* **Material for this exercise**:
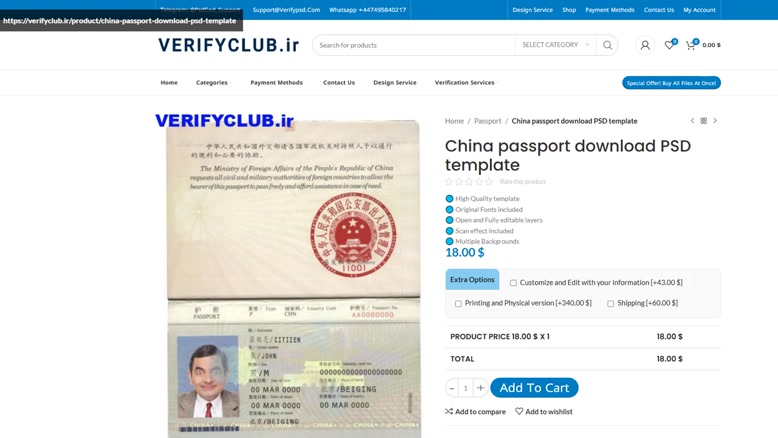Open Design Service in main navigation
Image resolution: width=778 pixels, height=438 pixels.
(x=395, y=83)
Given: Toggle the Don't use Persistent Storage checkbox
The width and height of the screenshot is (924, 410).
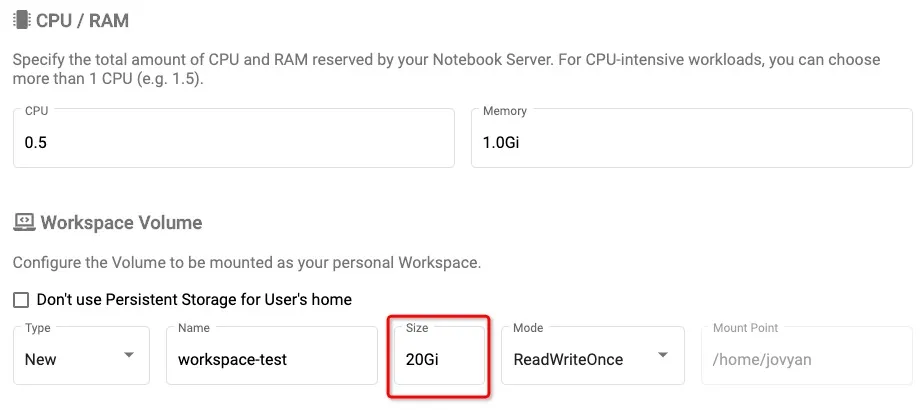Looking at the screenshot, I should pos(21,300).
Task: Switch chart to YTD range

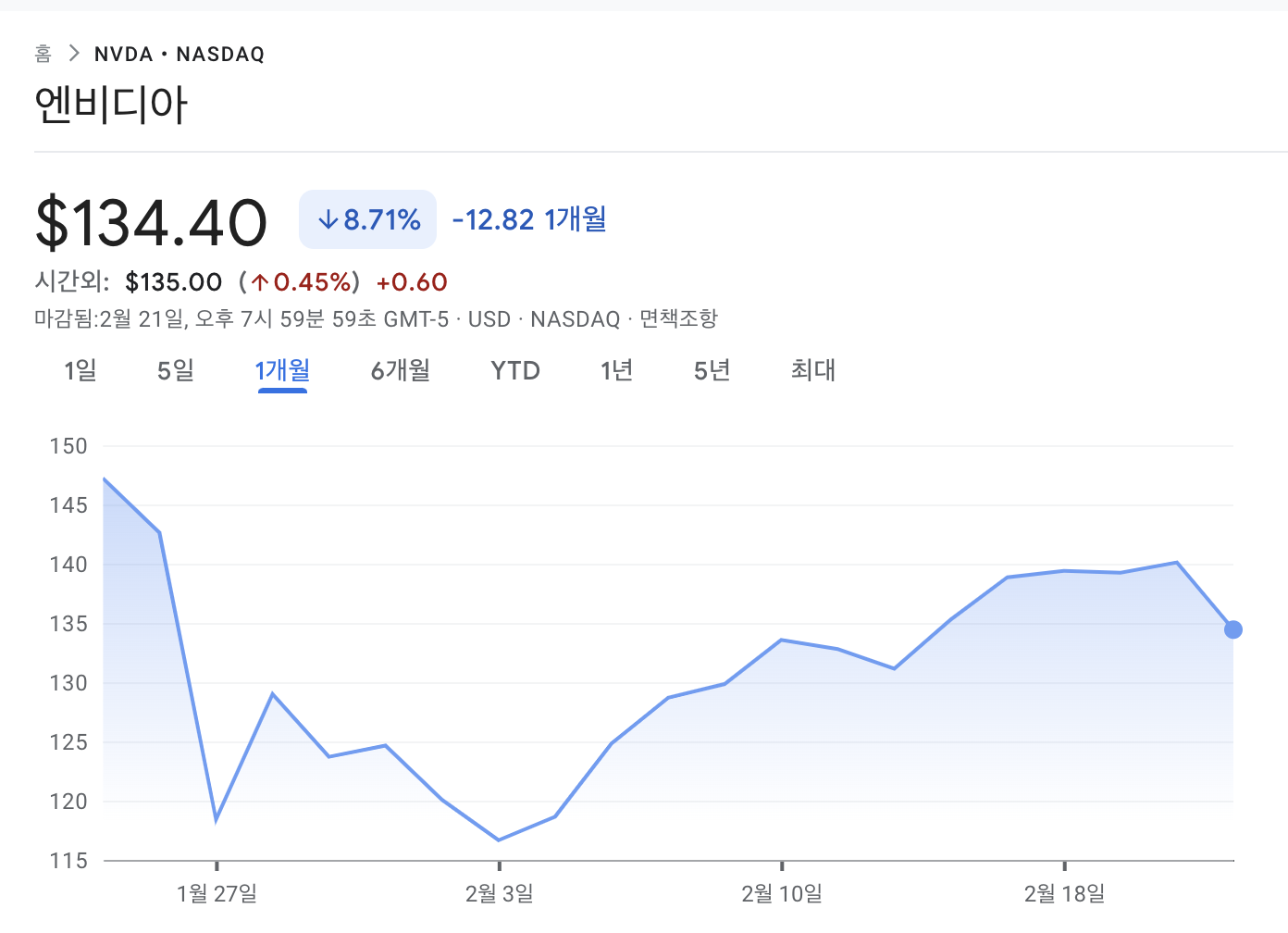Action: [x=515, y=370]
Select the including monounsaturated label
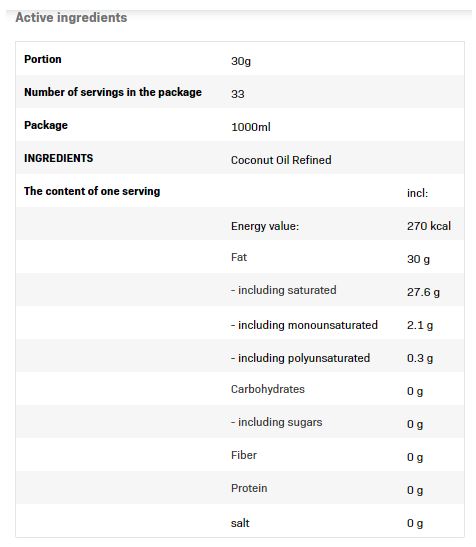476x547 pixels. pos(304,325)
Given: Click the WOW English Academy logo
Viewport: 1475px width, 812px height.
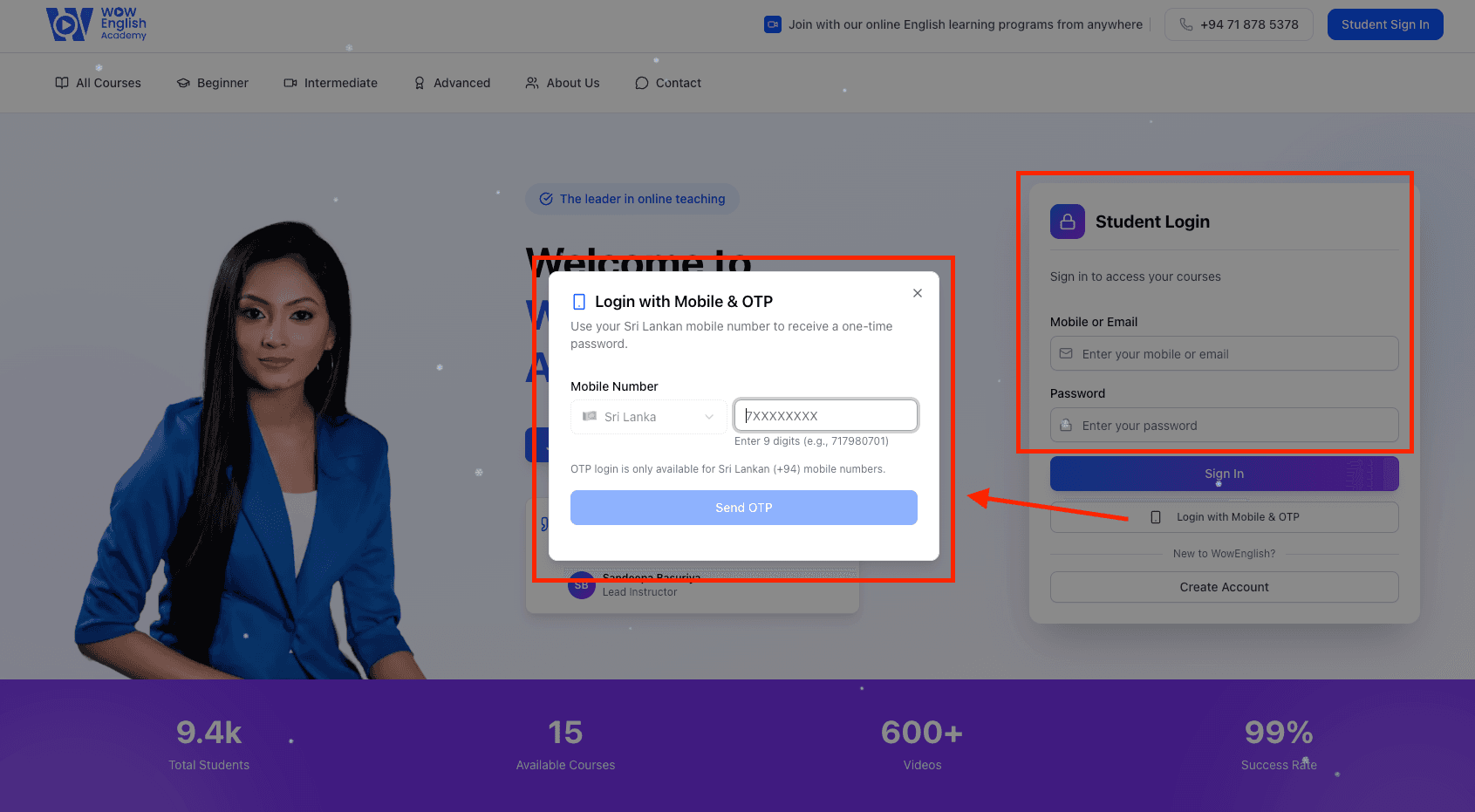Looking at the screenshot, I should tap(96, 24).
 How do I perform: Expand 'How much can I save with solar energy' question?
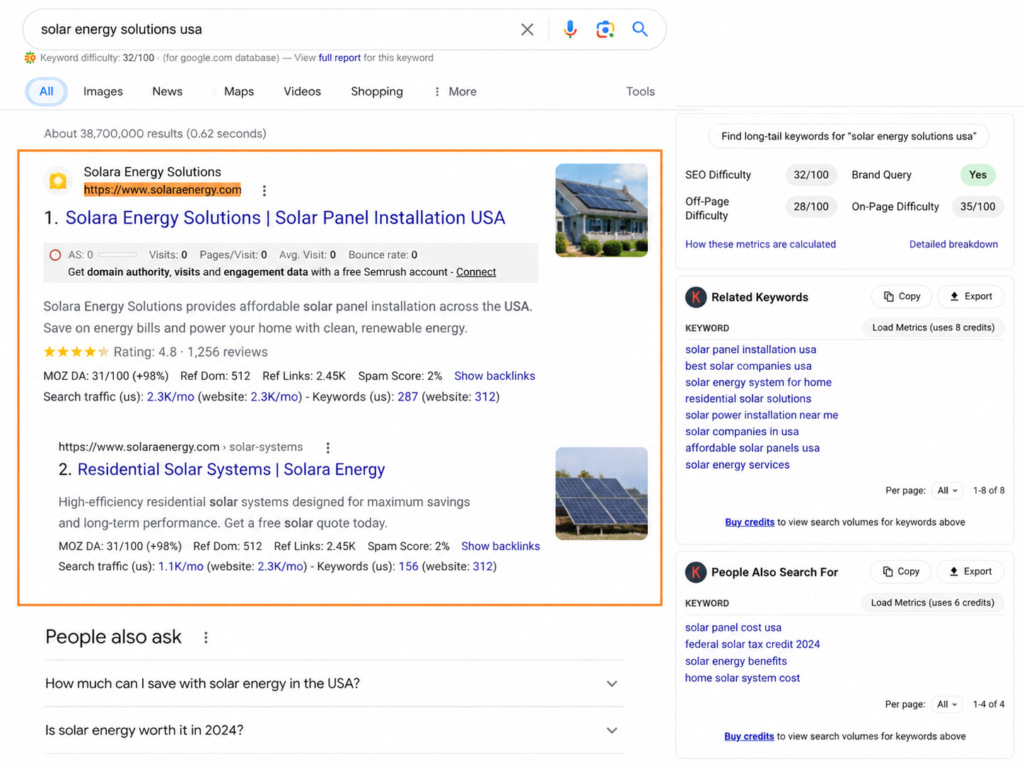point(334,684)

* **Aim**:
Change every "logo" in the records to "icon" and write them out again with nothing else altered. Leave out the pictures.

* **Result of the exercise**:
Open Design Service in main navigation
Image resolution: width=778 pixels, height=438 pixels.
(x=395, y=83)
Given: Toggle the Don't use Persistent Storage checkbox
The width and height of the screenshot is (924, 410).
Looking at the screenshot, I should pos(21,300).
Task: Switch chart to YTD range

Action: [x=515, y=370]
Select the including monounsaturated label
476x547 pixels. pos(304,325)
Given: Click the WOW English Academy icon
Viewport: 1475px width, 812px height.
Looking at the screenshot, I should tap(96, 24).
 How do I perform: Expand 'How much can I save with solar energy' question?
point(334,684)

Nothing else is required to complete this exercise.